Porfías nerudianas
Por Darío Oses
Biblioteca y Archivos, Fundación Pablo Neruda
Pablo Neruda fue un poeta tempranamente fascinado por el mundo. Su fascinación inicial fue bosque nativo del sur de Chile. Aún era niño cuando reparó en la persistente humedad que descomponía hojas y árboles muertos y de ese barro primordial resurgía la vida en un ciclo sin fin. En sus memorias anotó: “De aquellas tierras, de aquel barro, de aquel silencio, he salido yo a andar, a cantar por el mundo.”
En una conferencia de solidaridad con la República española dijo: “Yo soy un poeta, el más ensimismado en la contemplación de la tierra; yo he querido romper con mi pequeña y desordenada poesía el cerco de misterio que rodea la madera y a la piedra; yo especialicé mi corazón para escuchar todos los sonidos que el universo desataba en la oceánica noche, en las silenciosas extensiones de la tierra o del aire.” Luego agregaba que, además, le era imposible dejar de oír también “un latido de dolores humanos, un coro de sangre como nuevo y terrible movimiento de olas…”
En su poesía confluyen el mundo natural con el humano: la savia con la sangre. Su obra nace de la contemplación del mundo, y de su pertenencia a la comunidad humana a la que pedía: “aceptadme entre vosotros como un hombre más, como un hombre común, a veces dolorido y a veces alegre…”
En sus Odas elementales proclama: No puedo / sin la vida vivir, / sin el hombre ser hombre…” Y agrega: “Dadme para mi vida / todas las vidas, / dadme todo el dolor de todo el mundo, yo voy a transformarlo en esperanza…”

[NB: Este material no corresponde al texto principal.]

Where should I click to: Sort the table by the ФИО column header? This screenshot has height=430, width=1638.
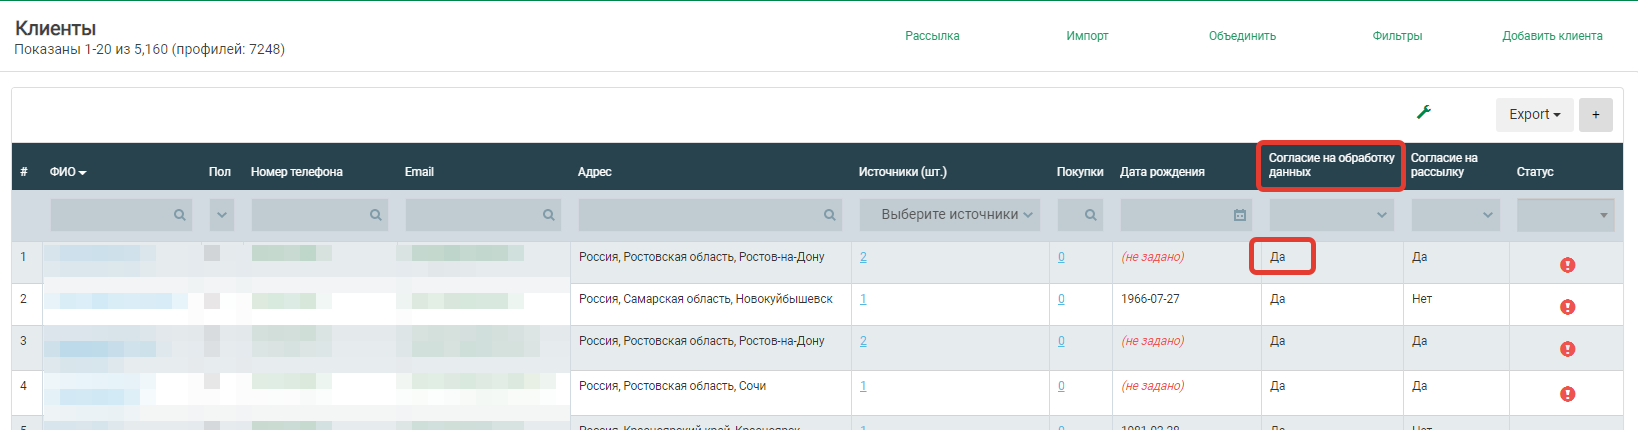tap(67, 172)
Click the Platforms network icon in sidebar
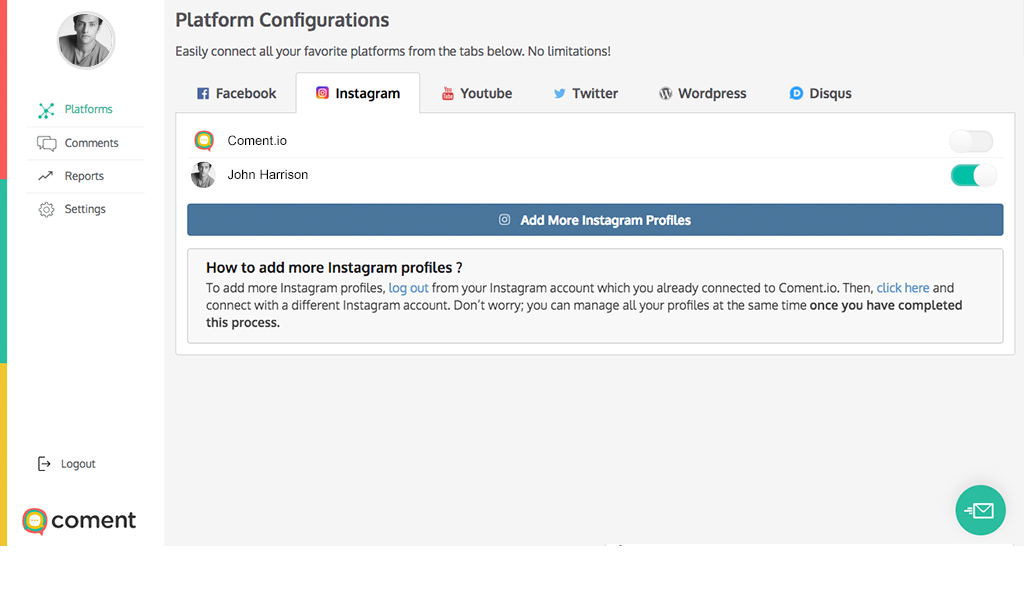This screenshot has height=600, width=1024. (x=46, y=110)
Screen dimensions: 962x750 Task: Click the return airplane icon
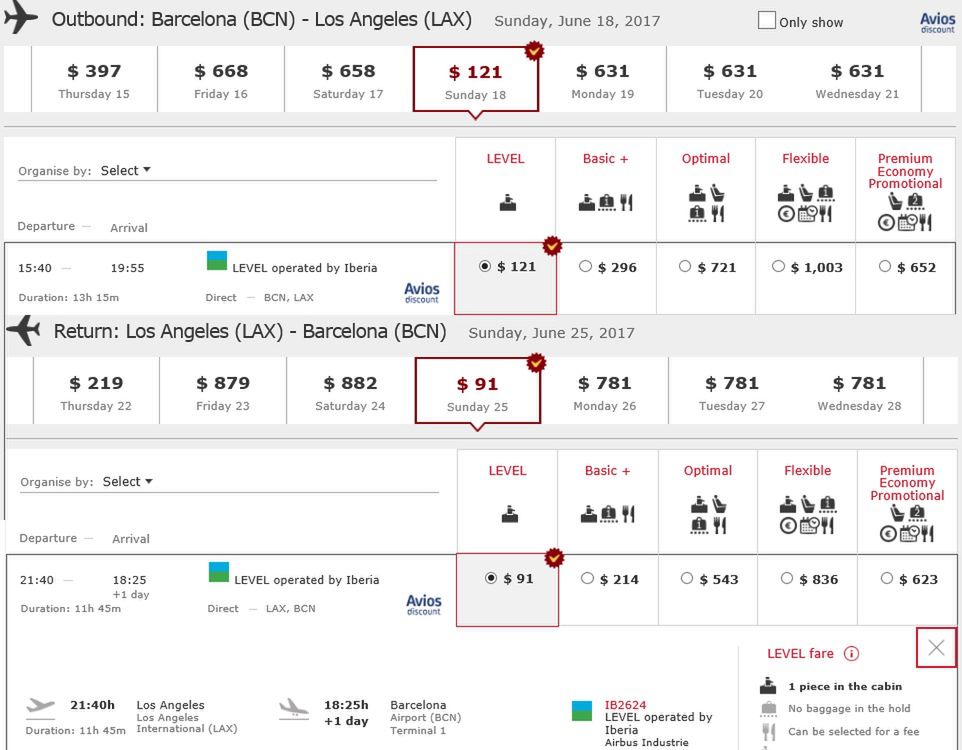[23, 331]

El poeta busca convertirse en la voz del colectivo humano.
En su poema “El gran mantel” construye una breve utopía sobre la base de “una mesa de dimensiones colosales, donde hay lugar para todo el mundo”:
“Sentémonos pronto a comer / con todos los que no han comido, / pongamos los largos manteles, la sal en los lagos del mundo, / panaderías planetarias, / mesas con fresas en la nieve, / y un plato como la luna / en donde todos almorcemos.
Aun cuando la obra poética de Neruda tiene diferentes momentos, en ella pueden discernirse ciertas constantes, como esta de la confluencia de los temas de la humanidad y del mundo: la armonía de la naturaleza, por una parte y por la otra, la armonía que deriva de la fraternidad humana.
Existe también un modo apocalíptico de la poesía nerudiana. Su libro más apocalíptico es Fin de mundo. Pero en esta obra, después de la distopía, el poeta termina desplegando porfiadamente la esperanza:
“…morí con todos los muertos / por eso pude revivir / empeñado en mi testimonio / y en mi esperanza irreductible.
(…)
“Rompiendo los astros recientes, / golpeando metales furiosos / entre las estrellas futuras, / endurecidos de sufrir, / cansados de ir y volver, encontraremos la alegría / en el planeta más amargo.
“Adiós
“Tierra te beso y me despido.”
Hoy, en una época de modo apocalíptico, podríamos intentar una relectura utópica de la poesía de Neruda. También de su biografía: ya muerto ganó su última batalla cuando sus funerales se convirtieron en la primera manifestación de protesta contra la dictadura.
Además, el poeta se transformó en un referente ético y en un emblema de aquella derrotada democracia que dio estabilidad al país a través de la expansión de grandes proyectos de bienestar social.
Neruda había terminado su discurso de agradecimiento del Premio Nobel, citando a Rimbaud: “solo con una ardiente paciencia conquistaremos la espléndida ciudad que dará luz, justicia y dignidad a todos los hombres.” Hay aquí un programa político: el de la utopía que se gana con avances y retrocesos, con ardiente porfía.
Tal vez esa meta fue ambiciosa. Pero es posible mitigar el apocalipsis con la conmemoración de los que alguna vez se empeñaron en entrar en la ciudad espléndida, aun cuando no lo consiguieran. Pero en el intento porfiado y reiterado podría estar al menos una parte de la victoria.